Trecho:
-*-*-

Os Estados Confederados da América, por exemplo, basearam sua identidade nacional na prática da escravidão. No infame discurso que ficou conhecido como “Cornerstone Speech” [discurso dos pilares], Alexander Stephens, o vice-presidente confederado, declarou que “as fundações do novo governo estão colocadas; seus pilares descansam sobre a grandiosa verdade de que o negro não é igual ao homem branco; de que a escravidão – a subordinação à raça superior – é sua condição natural e normal. Nosso novo governo é o primeiro, na história do mundo, a ter por base esta grandiosa verdade física, filosófica e moral”.
Stephens deixou claro que a natureza essencial de um confederado é determinada pelo apoio entusiasta da escravidão, não como um mal necessário, mas como um bem positivo por si só. A identidade confederada é, portanto, essencialmente vergonhosa, o que ajuda a explicar por que tão poucos se identificam como confederados hoje. A vergonha de sua natureza essencial a eliminou como um posicionamento político viável.
É diferente no caso da Alemanha. Quase nenhum alemão hoje deseja viver como um ariano, pois isso significaria viver como um confederado. Mas alemães ainda vivem como alemães, e por conseguinte conservaram o legado de ancestrais que chegaram a expressar a identidade alemã pela ação genocida. Ao continuar vivendo como alemães, com tudo o que isso implica, eles carregam um fardo imenso. Caso deponham o fardo ou se recusem a continuar vivendo com ele, os alemães vão justificar a profunda suspeição histórica por seu país.

-*-*-

Dados brutos:
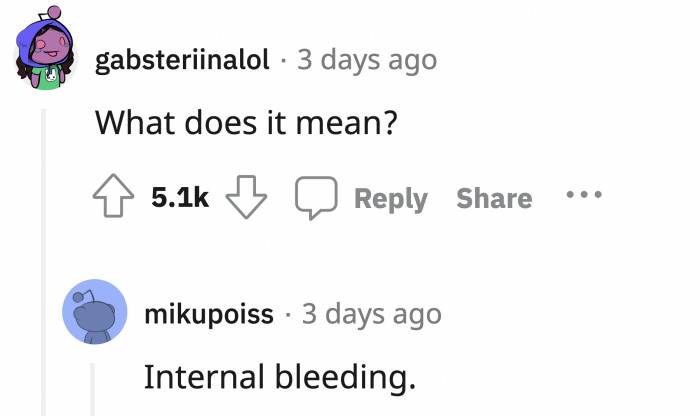700x416 pixels.
Task: Collapse the gabsteriinalol thread via its vertical line
Action: (42, 260)
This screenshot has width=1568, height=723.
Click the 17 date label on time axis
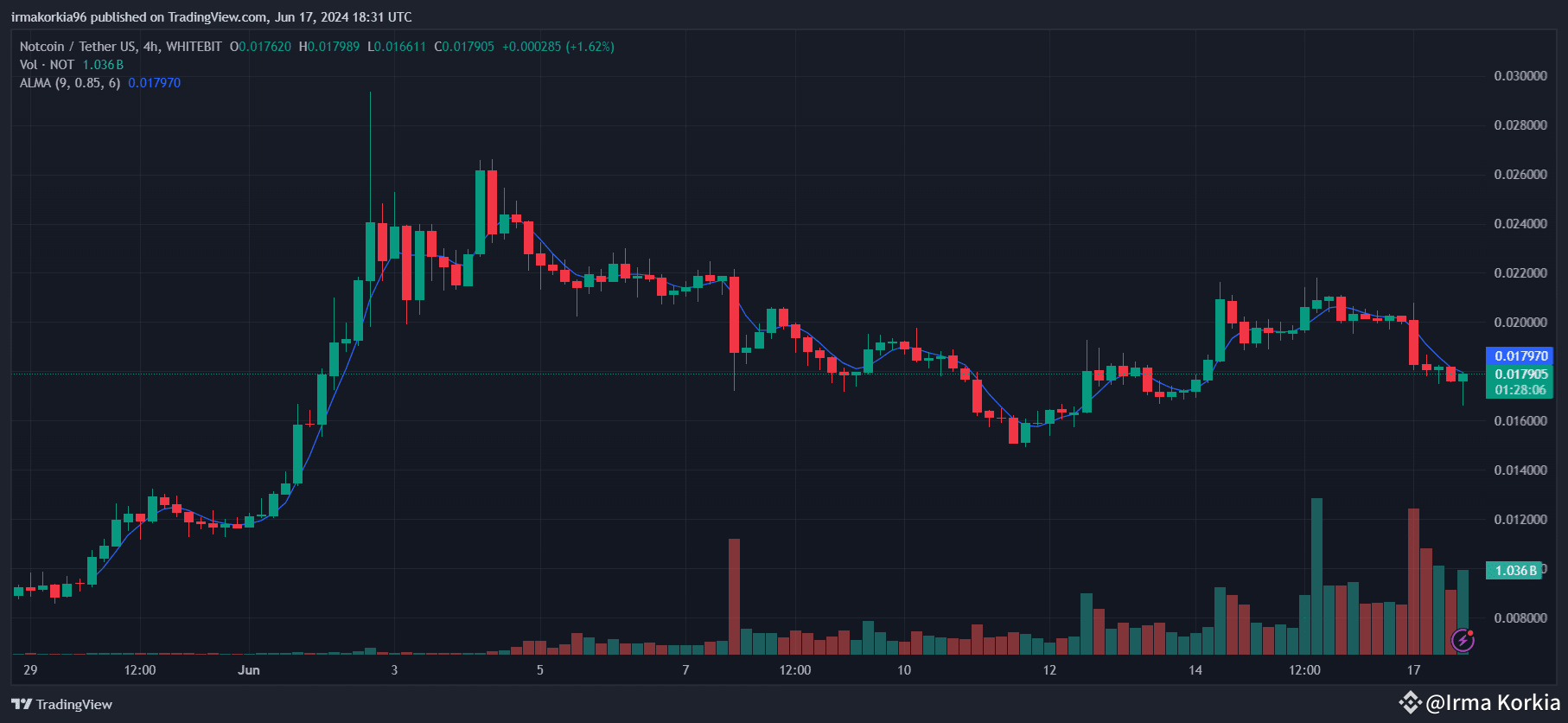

-*-*-

O problema: Retome o trecho sobre as identidades confederada e alemã, dando continuidade ao texto a partir da última frase.

Resultado do exercício:
A propaganda nazista convenceu alemães de que ser alemão significava erradicar os judeus da face da terra. Assim, os alemães adotaram um conceito de identidade alemã que estava inextricavelmente entrelaçado com os judeus, que eram definidos como um inimigo mortal. Os alemães de hoje têm plena consciência de que sua identidade nacional foi irrevogavelmente alterada por uma decisão histórica de repercussão mundial tomada por seus ancestrais.
Mesmo após várias décadas decorridas dos crimes nazistas, muitos alemães sentem alguma vergonha por serem alemães. Quando me encontram, alemães podem sentir constrangimento e muitas vezes fingem não se importar ou nem sequer perceber que seus avós definiam a própria germanidade como um ódio assassino por meus avós. A Alemanha é e sempre será definida por essa consciente decisão anterior de se identificar explícita e orgulhosamente como um povo que erradicou a judeidade europeia. A história e a moral exigem esta eterna rememoração.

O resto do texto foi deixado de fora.